◆ What this task involves
Among the entries that follow, some lines contain the word "computer". Show all of them.

◆ Data excerpts

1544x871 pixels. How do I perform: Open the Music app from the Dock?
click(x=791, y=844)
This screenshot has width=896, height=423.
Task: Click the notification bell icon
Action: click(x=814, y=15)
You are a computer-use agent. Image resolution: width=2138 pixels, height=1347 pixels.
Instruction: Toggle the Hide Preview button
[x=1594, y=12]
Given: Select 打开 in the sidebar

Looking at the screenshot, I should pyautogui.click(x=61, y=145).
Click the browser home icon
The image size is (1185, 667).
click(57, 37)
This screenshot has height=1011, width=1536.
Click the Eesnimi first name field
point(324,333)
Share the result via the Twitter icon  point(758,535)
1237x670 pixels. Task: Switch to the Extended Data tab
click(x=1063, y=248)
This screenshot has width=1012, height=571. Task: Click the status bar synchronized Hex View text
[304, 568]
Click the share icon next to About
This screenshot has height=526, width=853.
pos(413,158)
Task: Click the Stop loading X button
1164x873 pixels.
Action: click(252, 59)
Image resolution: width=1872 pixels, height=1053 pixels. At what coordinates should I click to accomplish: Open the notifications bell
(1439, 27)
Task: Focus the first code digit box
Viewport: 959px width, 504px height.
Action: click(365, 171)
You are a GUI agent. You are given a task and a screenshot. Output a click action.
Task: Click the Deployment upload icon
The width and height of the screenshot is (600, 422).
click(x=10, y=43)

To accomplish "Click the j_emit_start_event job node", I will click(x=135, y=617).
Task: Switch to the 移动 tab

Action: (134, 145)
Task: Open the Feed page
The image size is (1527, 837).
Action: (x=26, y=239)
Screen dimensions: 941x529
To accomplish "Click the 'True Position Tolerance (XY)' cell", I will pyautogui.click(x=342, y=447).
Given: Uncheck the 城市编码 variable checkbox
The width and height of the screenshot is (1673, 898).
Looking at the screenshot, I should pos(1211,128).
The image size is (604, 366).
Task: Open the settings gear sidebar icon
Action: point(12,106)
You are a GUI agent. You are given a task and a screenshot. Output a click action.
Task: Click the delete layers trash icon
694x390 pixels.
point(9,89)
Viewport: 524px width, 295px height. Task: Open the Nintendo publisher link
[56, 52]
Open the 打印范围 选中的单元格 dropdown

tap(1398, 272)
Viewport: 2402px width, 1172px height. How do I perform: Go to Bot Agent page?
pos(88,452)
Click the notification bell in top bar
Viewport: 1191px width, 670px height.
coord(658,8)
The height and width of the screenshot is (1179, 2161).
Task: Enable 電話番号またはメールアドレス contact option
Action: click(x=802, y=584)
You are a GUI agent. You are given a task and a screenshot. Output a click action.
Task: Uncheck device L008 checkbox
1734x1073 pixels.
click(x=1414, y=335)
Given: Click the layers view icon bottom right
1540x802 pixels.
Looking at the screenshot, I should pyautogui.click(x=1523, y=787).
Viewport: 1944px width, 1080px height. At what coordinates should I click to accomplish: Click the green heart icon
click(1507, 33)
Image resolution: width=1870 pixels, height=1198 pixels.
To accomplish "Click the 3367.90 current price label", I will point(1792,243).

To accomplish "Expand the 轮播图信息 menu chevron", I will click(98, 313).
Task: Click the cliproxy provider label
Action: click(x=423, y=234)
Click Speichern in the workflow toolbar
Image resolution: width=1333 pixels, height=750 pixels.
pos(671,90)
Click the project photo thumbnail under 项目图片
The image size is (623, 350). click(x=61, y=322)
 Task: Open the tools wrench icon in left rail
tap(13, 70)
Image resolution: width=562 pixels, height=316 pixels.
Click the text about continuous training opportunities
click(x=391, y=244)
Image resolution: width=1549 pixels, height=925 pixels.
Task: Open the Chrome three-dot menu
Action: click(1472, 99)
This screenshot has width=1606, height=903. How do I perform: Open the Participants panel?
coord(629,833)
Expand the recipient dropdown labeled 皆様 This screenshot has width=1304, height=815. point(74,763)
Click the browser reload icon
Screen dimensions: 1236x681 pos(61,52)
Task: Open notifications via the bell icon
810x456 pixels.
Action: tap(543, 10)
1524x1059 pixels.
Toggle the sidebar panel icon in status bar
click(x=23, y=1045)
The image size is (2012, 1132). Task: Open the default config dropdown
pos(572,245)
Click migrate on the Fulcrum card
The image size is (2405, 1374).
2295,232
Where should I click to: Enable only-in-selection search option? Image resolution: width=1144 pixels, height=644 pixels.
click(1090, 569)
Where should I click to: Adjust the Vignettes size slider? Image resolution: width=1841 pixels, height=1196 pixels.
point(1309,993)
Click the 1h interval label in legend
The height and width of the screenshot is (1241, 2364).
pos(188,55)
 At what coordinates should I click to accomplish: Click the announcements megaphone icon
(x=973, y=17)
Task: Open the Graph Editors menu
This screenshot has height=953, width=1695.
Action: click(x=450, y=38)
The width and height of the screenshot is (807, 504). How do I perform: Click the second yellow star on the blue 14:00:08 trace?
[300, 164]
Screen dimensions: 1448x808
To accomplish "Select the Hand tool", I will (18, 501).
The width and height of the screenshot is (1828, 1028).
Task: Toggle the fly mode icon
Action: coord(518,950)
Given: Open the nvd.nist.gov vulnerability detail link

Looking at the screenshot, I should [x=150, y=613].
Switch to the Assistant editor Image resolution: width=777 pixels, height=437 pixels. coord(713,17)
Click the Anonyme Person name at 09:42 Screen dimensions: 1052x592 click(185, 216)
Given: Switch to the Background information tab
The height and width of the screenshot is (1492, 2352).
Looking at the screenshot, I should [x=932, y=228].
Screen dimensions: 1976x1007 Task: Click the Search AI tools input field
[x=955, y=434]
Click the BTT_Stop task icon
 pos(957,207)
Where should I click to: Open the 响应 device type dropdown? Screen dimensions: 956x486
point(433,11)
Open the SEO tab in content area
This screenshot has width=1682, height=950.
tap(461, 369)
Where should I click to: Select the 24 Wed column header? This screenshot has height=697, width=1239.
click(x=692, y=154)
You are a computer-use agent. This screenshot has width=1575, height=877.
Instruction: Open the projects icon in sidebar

◆ Result for this task
You are a computer-use agent. Image resolution: width=2138 pixels, height=1347 pixels.
You are a computer-use agent. This screenshot has width=1575, height=877.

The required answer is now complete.